Page Banner

United States Department of Agriculture

Agricultural Research Service

Research Project: FOOD FACTORS AND MAINTENANCE OF BODY WEIGHT AND HEALTH Title: A standardized method for preparation of potatoes and analysis of their resistant starch content: Variation by cooking method and service temperature

Authors
item Jackson, Matthew
item Idso, Laura
item Combs, Gerald
item Beals, Katherine -
item Raatz, Susan

Submitted to: Federation of American Societies for Experimental Biology Conference
Publication Type: Abstract Only
Publication Acceptance Date: November 3, 2012
Publication Date: April 9, 2013
Citation: Jackson, M.I., Idso, L.A., Combs, G.F., Beals, K., Raatz, S.K. 2013. A standardized method for preparation of potatoes and analysis of their resistant starch content: Variation by cooking method and service temperature. Federation of American Societies for Experimental Biology Conference. 27:1074.2.

Technical Abstract: Consumption of resistant starch (RS) may lead to reduced glycemia, improved satiety, and beneficial changes in gut microbiota due to its unique digestive and absorptive properties. We developed a standardized protocol for preparation of potatoes in order to assess their RS content and modified a commercially available assay for RS to incorporate microscale, high-throughput processing, quantitative standard curves for amylose and amylopectin and inclusion of a bacteriostatic agent to prevent alteration of carbohydrate profile by microbial contamination. We examined 3 North Dakota potato (Yukon Gold, Red Norland and Russet Burbank) varieties subjected to two methods of preparation (baking at 167 deg C for 65-80 minutes or boiling at 100 deg C for 10-11 minutes until tender) and at three service temperatures (hot, 60 deg C; chilled 4 deg C for 6 days and chilled followed by reheating to 60 deg C). RS was analyzed by 3-way ANOVA. Results show that the RS (g/100g) composition varied by method of preparation (p < 0.0001) and service temperature (p < 0.0001) but not variety (p > 0.05).

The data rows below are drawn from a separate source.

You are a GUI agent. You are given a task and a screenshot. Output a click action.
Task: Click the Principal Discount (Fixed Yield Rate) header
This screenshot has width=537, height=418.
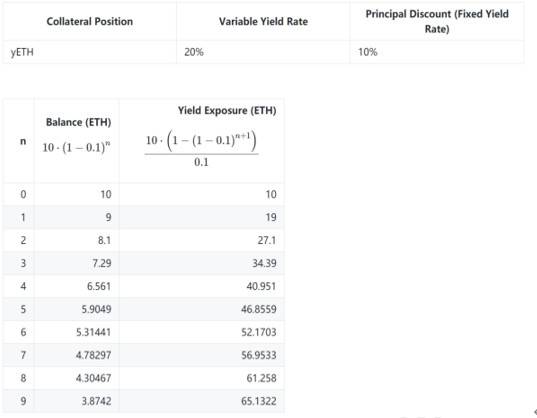[x=437, y=21]
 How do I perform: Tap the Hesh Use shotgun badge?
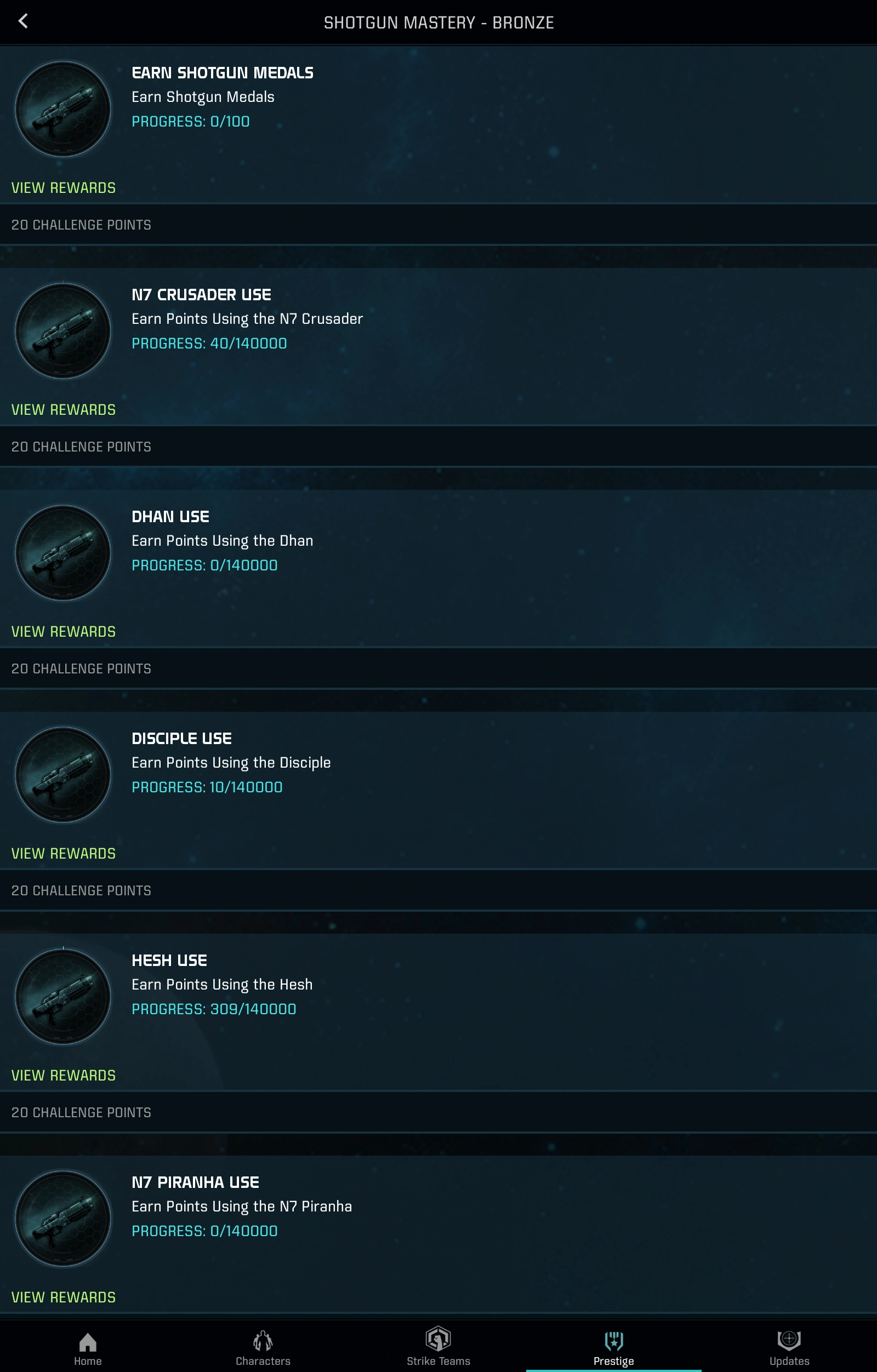[63, 997]
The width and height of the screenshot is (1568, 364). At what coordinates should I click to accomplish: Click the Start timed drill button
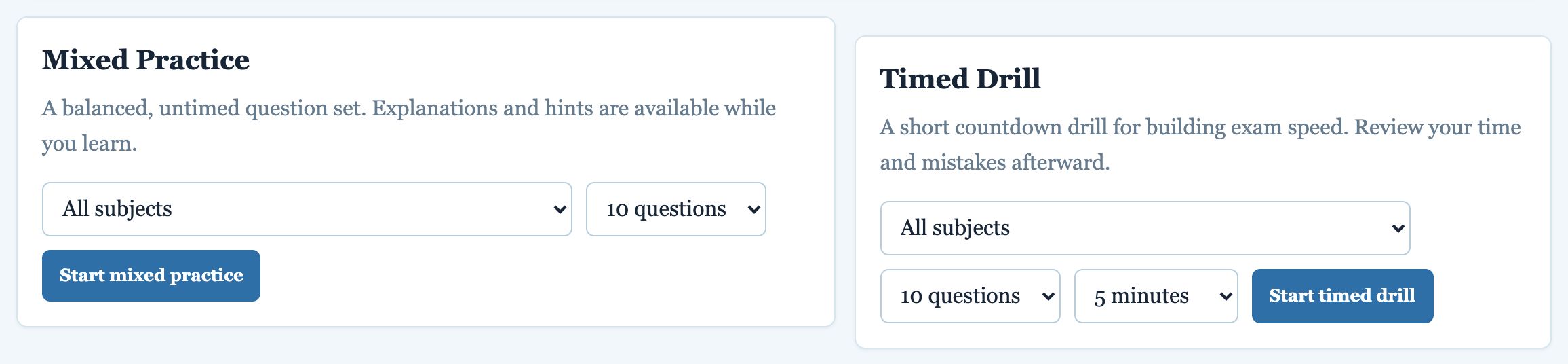tap(1343, 296)
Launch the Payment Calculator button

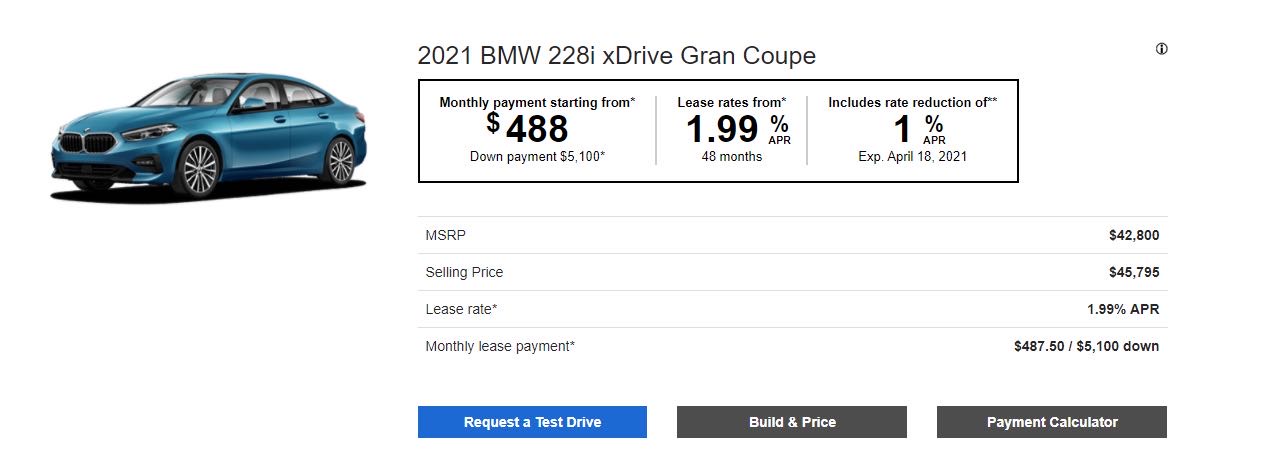[1051, 422]
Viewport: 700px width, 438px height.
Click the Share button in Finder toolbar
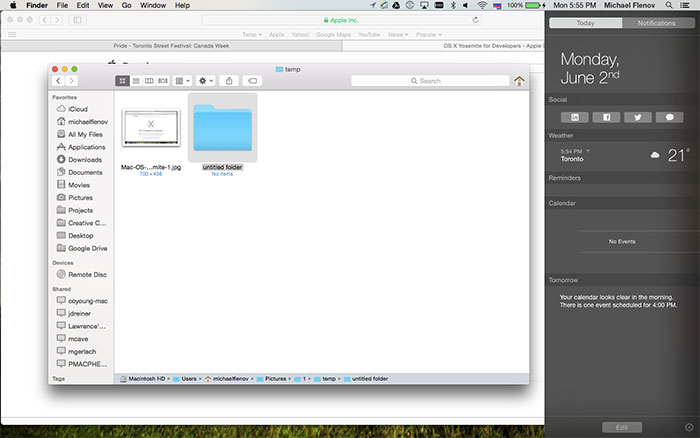[x=230, y=80]
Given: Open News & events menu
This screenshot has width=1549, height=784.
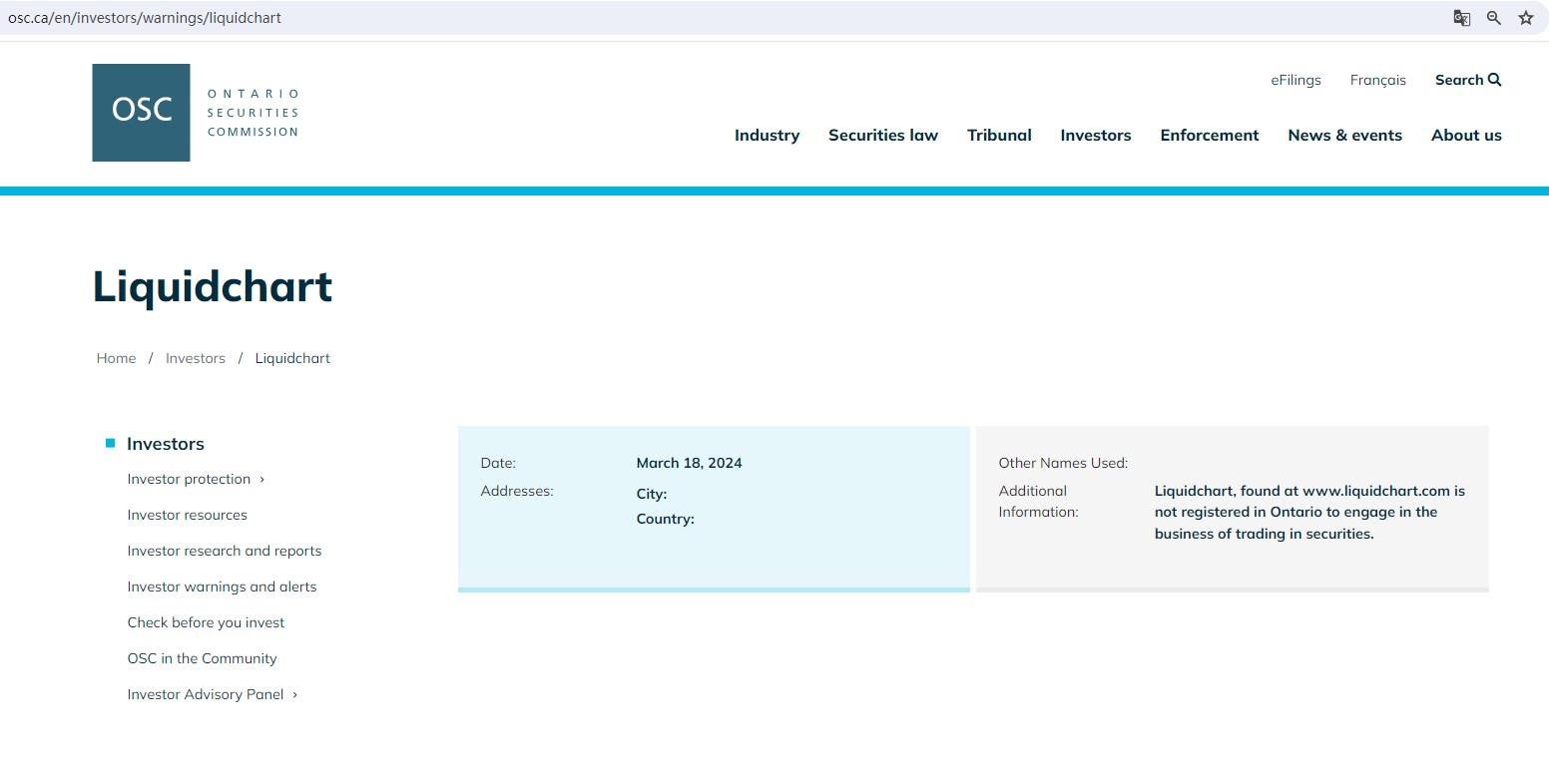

Baked preparations of potatoes had higher RS content than boiled preparations, and hot potatoes had less RS than either chilled or reheated potatoes. Knowledge regarding the effects of preparation methods on the RS content of potato products may assist in dietary decision making. Work was supported by USDA 5450-51000-049-00D and the U.S. Potato Board.